▶ **WHAT TO PRODUCE**
Give the listing again, word for word.

▶ **DATA EXTRACT**
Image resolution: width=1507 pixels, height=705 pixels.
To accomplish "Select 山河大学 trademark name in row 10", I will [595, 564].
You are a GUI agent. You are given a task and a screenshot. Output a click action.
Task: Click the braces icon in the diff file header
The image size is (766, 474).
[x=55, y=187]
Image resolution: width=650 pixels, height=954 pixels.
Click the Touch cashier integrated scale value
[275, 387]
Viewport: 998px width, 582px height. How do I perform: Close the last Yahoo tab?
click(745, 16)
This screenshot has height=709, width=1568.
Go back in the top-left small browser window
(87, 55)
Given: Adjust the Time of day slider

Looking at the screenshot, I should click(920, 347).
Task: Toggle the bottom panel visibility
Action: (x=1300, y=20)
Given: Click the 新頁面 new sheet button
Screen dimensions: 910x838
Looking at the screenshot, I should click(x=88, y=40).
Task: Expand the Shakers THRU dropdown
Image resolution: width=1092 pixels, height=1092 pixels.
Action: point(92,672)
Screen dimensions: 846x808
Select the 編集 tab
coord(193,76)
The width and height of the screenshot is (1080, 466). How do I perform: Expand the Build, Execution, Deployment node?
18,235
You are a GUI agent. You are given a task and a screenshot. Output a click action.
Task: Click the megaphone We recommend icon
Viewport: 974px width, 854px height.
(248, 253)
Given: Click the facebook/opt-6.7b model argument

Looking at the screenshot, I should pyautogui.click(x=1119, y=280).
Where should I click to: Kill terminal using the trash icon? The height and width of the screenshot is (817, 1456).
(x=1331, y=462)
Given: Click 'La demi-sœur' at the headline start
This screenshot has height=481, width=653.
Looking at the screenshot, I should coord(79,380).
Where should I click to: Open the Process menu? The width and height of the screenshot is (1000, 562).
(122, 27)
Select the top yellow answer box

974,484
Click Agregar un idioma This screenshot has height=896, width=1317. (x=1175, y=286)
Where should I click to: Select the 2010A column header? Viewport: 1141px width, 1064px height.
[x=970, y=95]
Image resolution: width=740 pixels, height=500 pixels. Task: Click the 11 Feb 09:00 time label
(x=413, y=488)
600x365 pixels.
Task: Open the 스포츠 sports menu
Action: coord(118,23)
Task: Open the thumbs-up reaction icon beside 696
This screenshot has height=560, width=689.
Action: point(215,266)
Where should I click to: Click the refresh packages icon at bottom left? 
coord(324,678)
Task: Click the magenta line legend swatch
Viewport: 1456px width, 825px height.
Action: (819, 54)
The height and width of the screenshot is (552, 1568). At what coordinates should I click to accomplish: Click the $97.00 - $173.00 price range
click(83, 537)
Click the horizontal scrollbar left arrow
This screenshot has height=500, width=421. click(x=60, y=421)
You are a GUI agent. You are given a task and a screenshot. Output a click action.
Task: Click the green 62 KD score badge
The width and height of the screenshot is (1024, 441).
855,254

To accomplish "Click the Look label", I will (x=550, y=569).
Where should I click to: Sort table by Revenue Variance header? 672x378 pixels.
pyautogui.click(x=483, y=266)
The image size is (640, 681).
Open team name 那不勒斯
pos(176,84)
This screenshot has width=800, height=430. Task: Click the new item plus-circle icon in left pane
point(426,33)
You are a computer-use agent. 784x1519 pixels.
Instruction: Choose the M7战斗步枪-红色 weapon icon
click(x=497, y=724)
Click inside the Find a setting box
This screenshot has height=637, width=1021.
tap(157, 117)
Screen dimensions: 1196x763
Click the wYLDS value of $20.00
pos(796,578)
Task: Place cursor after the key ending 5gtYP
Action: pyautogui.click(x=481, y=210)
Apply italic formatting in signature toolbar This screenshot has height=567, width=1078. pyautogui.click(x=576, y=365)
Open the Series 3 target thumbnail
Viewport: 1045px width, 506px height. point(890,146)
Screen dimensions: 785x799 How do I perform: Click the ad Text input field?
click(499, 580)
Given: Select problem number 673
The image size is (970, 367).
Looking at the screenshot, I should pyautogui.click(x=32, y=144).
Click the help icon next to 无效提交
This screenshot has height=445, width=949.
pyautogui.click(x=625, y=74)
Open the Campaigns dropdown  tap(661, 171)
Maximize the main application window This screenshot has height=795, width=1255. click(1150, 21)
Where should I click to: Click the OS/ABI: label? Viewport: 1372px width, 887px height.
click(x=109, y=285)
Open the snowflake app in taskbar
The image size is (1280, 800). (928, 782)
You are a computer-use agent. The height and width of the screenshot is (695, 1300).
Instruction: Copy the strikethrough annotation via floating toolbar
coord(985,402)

▶ **SOLVED PROBLEM**
Image resolution: width=1507 pixels, height=705 pixels.
To accomplish "Select 山河大学 trademark name in row 10", I will [595, 564].
You are a GUI agent. You are given a task and a screenshot. Output a click action.
Task: Click the braces icon in the diff file header
The image size is (766, 474).
[x=55, y=187]
Image resolution: width=650 pixels, height=954 pixels.
Click the Touch cashier integrated scale value
[275, 387]
Viewport: 998px width, 582px height. How do I perform: Close the last Yahoo tab?
click(745, 16)
This screenshot has height=709, width=1568.
Go back in the top-left small browser window
(87, 55)
Given: Adjust the Time of day slider

Looking at the screenshot, I should click(920, 347).
Task: Toggle the bottom panel visibility
Action: (x=1300, y=20)
Given: Click the 新頁面 new sheet button
Screen dimensions: 910x838
Looking at the screenshot, I should click(x=88, y=40).
Task: Expand the Shakers THRU dropdown
Image resolution: width=1092 pixels, height=1092 pixels.
Action: point(92,672)
Screen dimensions: 846x808
Select the 編集 tab
coord(193,76)
The width and height of the screenshot is (1080, 466). How do I perform: Expand the Build, Execution, Deployment node?
18,235
You are a GUI agent. You are given a task and a screenshot. Output a click action.
Task: Click the megaphone We recommend icon
Viewport: 974px width, 854px height.
(248, 253)
Given: Click the facebook/opt-6.7b model argument

Looking at the screenshot, I should pyautogui.click(x=1119, y=280).
Where should I click to: Kill terminal using the trash icon? The height and width of the screenshot is (817, 1456).
(x=1331, y=462)
Given: Click 'La demi-sœur' at the headline start
This screenshot has height=481, width=653.
Looking at the screenshot, I should coord(79,380).
Where should I click to: Open the Process menu? The width and height of the screenshot is (1000, 562).
(122, 27)
Select the top yellow answer box

974,484
Click Agregar un idioma This screenshot has height=896, width=1317. (x=1175, y=286)
Where should I click to: Select the 2010A column header? Viewport: 1141px width, 1064px height.
[x=970, y=95]
Image resolution: width=740 pixels, height=500 pixels. Task: Click the 11 Feb 09:00 time label
(x=413, y=488)
600x365 pixels.
Task: Open the 스포츠 sports menu
Action: coord(118,23)
Task: Open the thumbs-up reaction icon beside 696
This screenshot has height=560, width=689.
Action: point(215,266)
Where should I click to: Click the refresh packages icon at bottom left? 
coord(324,678)
Task: Click the magenta line legend swatch
Viewport: 1456px width, 825px height.
Action: (819, 54)
The height and width of the screenshot is (552, 1568). At what coordinates should I click to accomplish: Click the $97.00 - $173.00 price range
click(83, 537)
Click the horizontal scrollbar left arrow
This screenshot has height=500, width=421. click(x=60, y=421)
You are a GUI agent. You are given a task and a screenshot. Output a click action.
Task: Click the green 62 KD score badge
The width and height of the screenshot is (1024, 441).
855,254

To accomplish "Click the Look label", I will (x=550, y=569).
Where should I click to: Sort table by Revenue Variance header? 672x378 pixels.
pyautogui.click(x=483, y=266)
The image size is (640, 681).
Open team name 那不勒斯
pos(176,84)
This screenshot has width=800, height=430. Task: Click the new item plus-circle icon in left pane
point(426,33)
You are a computer-use agent. 784x1519 pixels.
Instruction: Choose the M7战斗步枪-红色 weapon icon
click(x=497, y=724)
Click inside the Find a setting box
This screenshot has height=637, width=1021.
tap(157, 117)
Screen dimensions: 1196x763
Click the wYLDS value of $20.00
pos(796,578)
Task: Place cursor after the key ending 5gtYP
Action: pyautogui.click(x=481, y=210)
Apply italic formatting in signature toolbar This screenshot has height=567, width=1078. pyautogui.click(x=576, y=365)
Open the Series 3 target thumbnail
Viewport: 1045px width, 506px height. point(890,146)
Screen dimensions: 785x799 How do I perform: Click the ad Text input field?
click(499, 580)
Given: Select problem number 673
The image size is (970, 367).
Looking at the screenshot, I should pyautogui.click(x=32, y=144).
Click the help icon next to 无效提交
This screenshot has height=445, width=949.
pyautogui.click(x=625, y=74)
Open the Campaigns dropdown  tap(661, 171)
Maximize the main application window This screenshot has height=795, width=1255. click(1150, 21)
Where should I click to: Click the OS/ABI: label? Viewport: 1372px width, 887px height.
click(x=109, y=285)
Open the snowflake app in taskbar
The image size is (1280, 800). (928, 782)
You are a computer-use agent. The height and width of the screenshot is (695, 1300).
Instruction: Copy the strikethrough annotation via floating toolbar
coord(985,402)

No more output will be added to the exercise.